- **PROBLEM STATEMENT**: Search the entries for the word "Platform" and pull out each line that has it.

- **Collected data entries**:
== Segment start ==

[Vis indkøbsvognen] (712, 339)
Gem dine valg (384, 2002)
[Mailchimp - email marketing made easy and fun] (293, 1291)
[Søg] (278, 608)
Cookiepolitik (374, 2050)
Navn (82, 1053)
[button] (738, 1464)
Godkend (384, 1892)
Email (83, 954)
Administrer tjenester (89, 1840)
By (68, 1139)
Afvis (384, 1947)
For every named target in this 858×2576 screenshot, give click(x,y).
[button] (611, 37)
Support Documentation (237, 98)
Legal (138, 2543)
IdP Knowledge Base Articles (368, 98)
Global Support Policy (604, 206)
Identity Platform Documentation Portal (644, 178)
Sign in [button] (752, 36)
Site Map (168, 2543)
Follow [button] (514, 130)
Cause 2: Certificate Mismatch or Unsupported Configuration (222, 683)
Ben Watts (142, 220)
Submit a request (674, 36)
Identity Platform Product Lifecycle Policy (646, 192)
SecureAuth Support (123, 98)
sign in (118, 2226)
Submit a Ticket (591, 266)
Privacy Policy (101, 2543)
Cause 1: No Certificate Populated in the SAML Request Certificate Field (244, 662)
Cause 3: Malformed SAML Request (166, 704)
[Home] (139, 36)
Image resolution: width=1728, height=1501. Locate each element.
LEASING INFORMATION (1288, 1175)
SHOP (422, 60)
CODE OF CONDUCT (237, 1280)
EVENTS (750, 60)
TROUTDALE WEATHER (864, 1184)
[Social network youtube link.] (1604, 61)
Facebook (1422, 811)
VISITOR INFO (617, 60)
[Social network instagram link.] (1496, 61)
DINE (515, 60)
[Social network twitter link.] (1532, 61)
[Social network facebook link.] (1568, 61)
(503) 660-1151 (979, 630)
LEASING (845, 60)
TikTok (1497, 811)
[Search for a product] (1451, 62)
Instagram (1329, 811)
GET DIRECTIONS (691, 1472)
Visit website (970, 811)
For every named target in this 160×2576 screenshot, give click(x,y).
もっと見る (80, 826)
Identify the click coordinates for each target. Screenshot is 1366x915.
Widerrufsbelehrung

== Segment end ==

- **EXERCISE RESPONSE**:
Identity Platform Documentation Portal (644, 178)
Identity Platform Product Lifecycle Policy (646, 192)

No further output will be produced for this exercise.